___ EXTRAIT À LIRE
La ministre de la Culture, Fleur Pellerin, souhaiterait étendre les aides à la presse en les conditionnant à l’absence de condamnation pour incitation à la haine raciale. Ainsi, des titres classés à droite comme Valeurs actuelles ou à l’extrême droite comme Rivarol ou Minute, pourraient ne pas bénéficier de l’extension et de la révision du fonctionnement des aides à la presse. Yves de Kerdel parle d’une atteinte à la liberté de la presse. Mais la première atteinte à la liberté de presse, à l’indépendance du secteur de la presse et à la déontologie des journalistes n’est-elle pas précisément le montant élevé des aides à la presse ?
Les aides à la presse sont calculées et accordées par l’État aux titres et aux agences de presse en fonction de plusieurs critères, comme le niveau des ressources publicitaires, les investissements pour le développement numérique, les tarifs postaux préférentiels, l’aide au pluralisme ou encore l’aide à la presse locale. Elles peuvent être réparties en trois catégories :
– les aides directes, c’est-à-dire les contributions directes versées aux journaux ;
– les aides indirectes, comme les niches fiscales des journalistes, les avantages fiscaux et sociaux du secteur de la presse ou les tarifs préférentiels de La Poste ;
– les aides aux tiers, comme les kiosquiers, la SNCF, etc.
En 2014, le montant total des aides diverses à la presse avoisinait les 700 M€, dont un volume global de 226 M€ d’aides pour les 200 titres de presse les plus aidés. Le secteur de la presse bénéficie par ailleurs d’un taux super réduit de TVA (270 M€), d’une niche fiscale pour les journalistes (60 M€), du plan IMPRIME pour la modernisation sociale du secteur de la presse (19,6 M€) et d’exonérations fiscales et sociales diverses. Des aides sont également accordées à La Poste et à la SNCF pour le transport et la livraison des exemplaires, et l’État subventionne de manière indirecte et déguisée l’AFP par de nombreux abonnements à ses institutions (environ 40% du chiffre d’affaires de l’agence).
Comme on peut l’observer sur le graphique ci-après, les titres de presse les plus subventionnés en 2014 sont Le Figaro (15 M€), Aujourd’hui en France (14 M€) et Le Monde (13 M€), suivis par La Croix, Ouest France et Libération (environ 8 M€), ou encore Télérama (7 M€) et L’Humanité (6 M€). On remarque que les journaux les plus aidés par l’État sont également ceux dont la diffusion est la plus importante en nombre d’exemplaires vendus par an. La crise de la presse a conduit le montant global des aides publiques à doubler depuis 2009, sous la présidence de Nicolas Sarkozy, pour compenser la chute du chiffre d’affaires des groupes de presse. Cette crise est notamment caractérisée depuis une dizaine d’années par une érosion importante de la diffusion pour l’ensemble des familles de presse, par une chute des revenus publicitaires et par une mutation du secteur vers le numérique.
______
___ DONNÉES FOURNIES
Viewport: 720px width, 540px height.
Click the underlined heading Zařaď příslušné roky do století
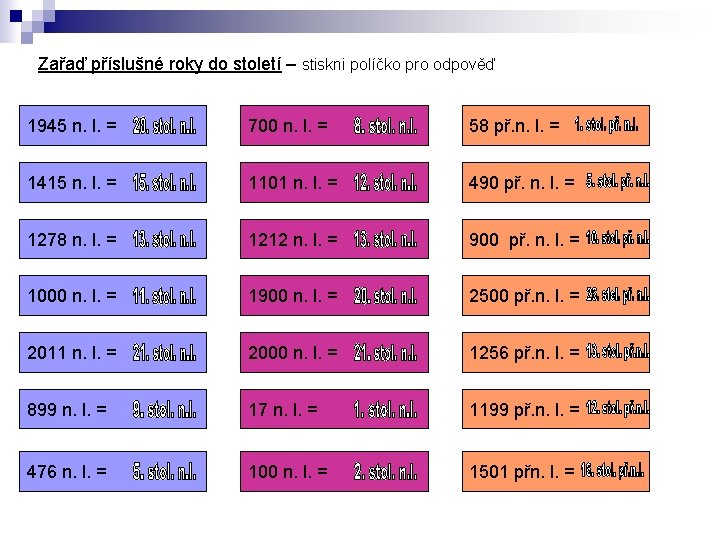(159, 64)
______
• _CONSIGNE_:
Veuillez recopier l'article sur les aides à la presse de « La ministre de » jusqu'à « la presse ? » inclus, en remplaçant « souhaiterait » par « voudrait ».

• _CORRIGÉ_:
La ministre de la Culture, Fleur Pellerin, voudrait étendre les aides à la presse en les conditionnant à l’absence de condamnation pour incitation à la haine raciale. Ainsi, des titres classés à droite comme Valeurs actuelles ou à l’extrême droite comme Rivarol ou Minute, pourraient ne pas bénéficier de l’extension et de la révision du fonctionnement des aides à la presse. Yves de Kerdel parle d’une atteinte à la liberté de la presse. Mais la première atteinte à la liberté de presse, à l’indépendance du secteur de la presse et à la déontologie des journalistes n’est-elle pas précisément le montant élevé des aides à la presse ?